GOAL OF THE EXERCISE.
Return every line unchanged, from the very first one down to and including the line that contains "Viewport: 534px width, 479px".

====== DATA RECORDS

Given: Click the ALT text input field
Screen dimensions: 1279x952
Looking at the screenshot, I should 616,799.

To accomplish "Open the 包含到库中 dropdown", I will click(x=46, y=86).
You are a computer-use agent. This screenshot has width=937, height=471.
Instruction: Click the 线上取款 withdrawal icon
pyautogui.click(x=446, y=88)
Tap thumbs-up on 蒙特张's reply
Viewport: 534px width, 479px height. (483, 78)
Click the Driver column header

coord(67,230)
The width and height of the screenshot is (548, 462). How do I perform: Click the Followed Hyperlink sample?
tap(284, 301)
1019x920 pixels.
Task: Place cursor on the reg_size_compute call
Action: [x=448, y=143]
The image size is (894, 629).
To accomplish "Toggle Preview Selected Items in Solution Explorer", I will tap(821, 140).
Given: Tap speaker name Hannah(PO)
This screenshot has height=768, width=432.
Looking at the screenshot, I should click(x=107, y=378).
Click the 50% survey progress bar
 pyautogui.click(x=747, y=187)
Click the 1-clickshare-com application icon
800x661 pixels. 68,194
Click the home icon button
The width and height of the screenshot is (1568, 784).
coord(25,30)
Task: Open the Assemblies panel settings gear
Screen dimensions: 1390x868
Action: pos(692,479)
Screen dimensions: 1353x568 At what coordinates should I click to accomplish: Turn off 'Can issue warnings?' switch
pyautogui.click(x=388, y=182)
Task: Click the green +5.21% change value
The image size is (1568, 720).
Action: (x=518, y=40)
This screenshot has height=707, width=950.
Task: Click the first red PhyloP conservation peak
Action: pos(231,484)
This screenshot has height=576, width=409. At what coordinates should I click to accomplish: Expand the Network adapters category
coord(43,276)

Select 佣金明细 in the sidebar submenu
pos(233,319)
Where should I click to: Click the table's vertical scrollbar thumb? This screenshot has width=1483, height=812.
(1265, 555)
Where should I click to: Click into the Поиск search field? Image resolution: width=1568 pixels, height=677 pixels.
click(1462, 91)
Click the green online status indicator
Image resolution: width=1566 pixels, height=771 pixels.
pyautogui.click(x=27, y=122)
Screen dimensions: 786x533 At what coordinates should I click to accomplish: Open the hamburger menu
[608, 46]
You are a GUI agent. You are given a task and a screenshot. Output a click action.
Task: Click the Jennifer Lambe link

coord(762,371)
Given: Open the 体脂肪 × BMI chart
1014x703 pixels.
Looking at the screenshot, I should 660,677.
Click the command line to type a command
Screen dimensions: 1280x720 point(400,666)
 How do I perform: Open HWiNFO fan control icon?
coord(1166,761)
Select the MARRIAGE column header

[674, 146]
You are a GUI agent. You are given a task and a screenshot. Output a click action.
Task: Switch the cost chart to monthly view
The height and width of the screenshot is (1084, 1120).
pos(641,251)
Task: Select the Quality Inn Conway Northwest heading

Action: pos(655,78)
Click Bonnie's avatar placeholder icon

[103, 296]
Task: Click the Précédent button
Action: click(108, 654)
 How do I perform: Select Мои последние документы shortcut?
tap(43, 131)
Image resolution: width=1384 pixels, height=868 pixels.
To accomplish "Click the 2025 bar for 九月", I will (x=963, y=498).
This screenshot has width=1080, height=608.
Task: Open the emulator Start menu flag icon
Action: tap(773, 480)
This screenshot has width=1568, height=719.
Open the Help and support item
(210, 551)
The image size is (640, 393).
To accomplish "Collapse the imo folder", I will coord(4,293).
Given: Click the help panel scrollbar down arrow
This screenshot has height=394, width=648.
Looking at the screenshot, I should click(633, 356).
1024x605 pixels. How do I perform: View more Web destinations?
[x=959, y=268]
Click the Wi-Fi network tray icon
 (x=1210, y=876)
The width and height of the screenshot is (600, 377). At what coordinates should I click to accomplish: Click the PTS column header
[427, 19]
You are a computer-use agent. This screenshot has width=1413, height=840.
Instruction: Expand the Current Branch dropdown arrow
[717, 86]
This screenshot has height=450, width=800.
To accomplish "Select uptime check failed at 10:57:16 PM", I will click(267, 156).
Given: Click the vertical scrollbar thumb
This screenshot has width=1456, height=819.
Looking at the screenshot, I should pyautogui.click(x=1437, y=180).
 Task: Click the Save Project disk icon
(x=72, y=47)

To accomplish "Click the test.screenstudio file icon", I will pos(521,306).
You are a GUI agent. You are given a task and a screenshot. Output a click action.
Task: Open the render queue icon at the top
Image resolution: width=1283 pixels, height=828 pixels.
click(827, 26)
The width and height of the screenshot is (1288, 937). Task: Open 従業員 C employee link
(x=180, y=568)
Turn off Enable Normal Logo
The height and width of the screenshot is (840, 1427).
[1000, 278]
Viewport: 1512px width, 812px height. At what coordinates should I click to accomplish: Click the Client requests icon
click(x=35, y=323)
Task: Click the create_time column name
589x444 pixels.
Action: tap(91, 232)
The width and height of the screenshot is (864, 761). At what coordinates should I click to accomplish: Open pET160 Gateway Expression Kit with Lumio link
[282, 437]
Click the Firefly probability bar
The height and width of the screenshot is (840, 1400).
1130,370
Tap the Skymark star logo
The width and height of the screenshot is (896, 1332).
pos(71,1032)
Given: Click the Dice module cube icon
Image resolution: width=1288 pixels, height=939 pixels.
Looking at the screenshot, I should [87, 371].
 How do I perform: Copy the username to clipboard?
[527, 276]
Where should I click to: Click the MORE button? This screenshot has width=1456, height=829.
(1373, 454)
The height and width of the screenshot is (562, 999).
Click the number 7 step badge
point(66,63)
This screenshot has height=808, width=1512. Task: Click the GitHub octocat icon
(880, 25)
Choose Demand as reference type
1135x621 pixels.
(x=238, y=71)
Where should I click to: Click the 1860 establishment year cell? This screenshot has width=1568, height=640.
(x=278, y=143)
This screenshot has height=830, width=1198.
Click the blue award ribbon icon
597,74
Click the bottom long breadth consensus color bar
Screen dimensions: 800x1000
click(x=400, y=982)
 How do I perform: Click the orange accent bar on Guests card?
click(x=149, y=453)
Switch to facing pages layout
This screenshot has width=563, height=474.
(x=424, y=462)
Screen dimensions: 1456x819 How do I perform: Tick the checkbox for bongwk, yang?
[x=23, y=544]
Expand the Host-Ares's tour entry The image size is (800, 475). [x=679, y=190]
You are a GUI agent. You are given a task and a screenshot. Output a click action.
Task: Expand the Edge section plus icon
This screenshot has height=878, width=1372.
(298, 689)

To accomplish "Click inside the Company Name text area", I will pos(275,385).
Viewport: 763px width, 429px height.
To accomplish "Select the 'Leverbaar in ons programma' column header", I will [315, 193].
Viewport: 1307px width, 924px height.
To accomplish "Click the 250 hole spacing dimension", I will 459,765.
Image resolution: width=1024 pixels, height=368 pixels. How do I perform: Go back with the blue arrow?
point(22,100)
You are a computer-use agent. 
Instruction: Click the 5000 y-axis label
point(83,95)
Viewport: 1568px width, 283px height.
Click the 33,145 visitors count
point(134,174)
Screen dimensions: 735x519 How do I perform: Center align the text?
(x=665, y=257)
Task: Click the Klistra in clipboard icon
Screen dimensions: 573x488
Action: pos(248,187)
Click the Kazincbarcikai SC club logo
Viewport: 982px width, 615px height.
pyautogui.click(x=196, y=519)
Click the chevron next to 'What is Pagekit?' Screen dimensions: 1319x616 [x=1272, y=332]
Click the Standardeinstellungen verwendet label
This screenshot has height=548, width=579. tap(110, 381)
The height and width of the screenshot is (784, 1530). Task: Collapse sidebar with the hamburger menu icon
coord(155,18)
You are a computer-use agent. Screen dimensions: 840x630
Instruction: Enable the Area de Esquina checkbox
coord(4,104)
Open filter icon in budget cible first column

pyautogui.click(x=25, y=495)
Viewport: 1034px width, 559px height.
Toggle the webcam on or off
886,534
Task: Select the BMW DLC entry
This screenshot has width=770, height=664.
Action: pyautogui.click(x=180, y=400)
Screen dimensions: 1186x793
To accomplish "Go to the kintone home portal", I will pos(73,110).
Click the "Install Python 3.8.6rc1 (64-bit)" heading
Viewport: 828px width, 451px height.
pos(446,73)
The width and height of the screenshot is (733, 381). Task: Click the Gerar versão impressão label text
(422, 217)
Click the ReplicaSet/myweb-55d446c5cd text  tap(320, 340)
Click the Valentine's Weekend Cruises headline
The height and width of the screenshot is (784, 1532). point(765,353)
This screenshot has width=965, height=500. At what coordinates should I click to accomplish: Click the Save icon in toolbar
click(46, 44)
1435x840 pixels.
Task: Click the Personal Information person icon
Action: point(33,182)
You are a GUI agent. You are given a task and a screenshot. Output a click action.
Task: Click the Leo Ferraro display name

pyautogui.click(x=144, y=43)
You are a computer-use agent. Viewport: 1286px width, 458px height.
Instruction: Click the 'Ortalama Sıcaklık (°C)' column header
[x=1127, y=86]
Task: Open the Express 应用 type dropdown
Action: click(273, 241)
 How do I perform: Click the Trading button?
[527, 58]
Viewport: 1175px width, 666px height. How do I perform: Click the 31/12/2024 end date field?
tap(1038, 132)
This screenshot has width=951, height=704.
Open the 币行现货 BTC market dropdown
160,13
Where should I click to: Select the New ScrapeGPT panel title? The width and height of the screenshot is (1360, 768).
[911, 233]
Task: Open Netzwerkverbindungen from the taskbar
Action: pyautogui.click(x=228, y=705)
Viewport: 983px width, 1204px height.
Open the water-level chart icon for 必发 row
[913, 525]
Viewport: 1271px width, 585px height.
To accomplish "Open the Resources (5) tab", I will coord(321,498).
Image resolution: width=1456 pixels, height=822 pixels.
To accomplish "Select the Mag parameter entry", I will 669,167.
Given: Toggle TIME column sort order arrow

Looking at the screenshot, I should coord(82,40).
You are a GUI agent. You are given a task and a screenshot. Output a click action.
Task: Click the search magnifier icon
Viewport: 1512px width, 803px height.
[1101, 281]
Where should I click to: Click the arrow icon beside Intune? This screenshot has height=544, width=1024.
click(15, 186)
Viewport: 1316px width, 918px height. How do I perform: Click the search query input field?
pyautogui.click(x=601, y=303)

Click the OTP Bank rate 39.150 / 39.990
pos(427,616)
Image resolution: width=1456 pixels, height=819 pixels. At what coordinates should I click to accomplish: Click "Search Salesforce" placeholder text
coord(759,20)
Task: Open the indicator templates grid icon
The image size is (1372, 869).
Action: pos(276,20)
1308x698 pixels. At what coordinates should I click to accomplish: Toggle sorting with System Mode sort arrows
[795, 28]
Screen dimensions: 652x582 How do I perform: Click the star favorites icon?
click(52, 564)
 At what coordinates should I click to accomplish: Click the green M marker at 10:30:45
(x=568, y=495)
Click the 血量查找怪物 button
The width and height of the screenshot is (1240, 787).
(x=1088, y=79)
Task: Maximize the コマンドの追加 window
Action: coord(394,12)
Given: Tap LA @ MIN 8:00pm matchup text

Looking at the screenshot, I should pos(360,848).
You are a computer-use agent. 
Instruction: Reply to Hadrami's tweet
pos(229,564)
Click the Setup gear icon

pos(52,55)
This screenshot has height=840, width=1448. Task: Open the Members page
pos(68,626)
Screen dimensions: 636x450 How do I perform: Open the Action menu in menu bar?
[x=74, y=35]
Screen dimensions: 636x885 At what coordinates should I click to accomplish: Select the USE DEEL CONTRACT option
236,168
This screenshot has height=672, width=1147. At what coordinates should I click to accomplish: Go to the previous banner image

============

RESPONSE FOR THIS EXERCISE.
Given: Click the ALT text input field
Screen dimensions: 1279x952
Looking at the screenshot, I should 616,799.

To accomplish "Open the 包含到库中 dropdown", I will click(x=46, y=86).
You are a computer-use agent. This screenshot has width=937, height=471.
Instruction: Click the 线上取款 withdrawal icon
pyautogui.click(x=446, y=88)
Tap thumbs-up on 蒙特张's reply
Viewport: 534px width, 479px height. (483, 78)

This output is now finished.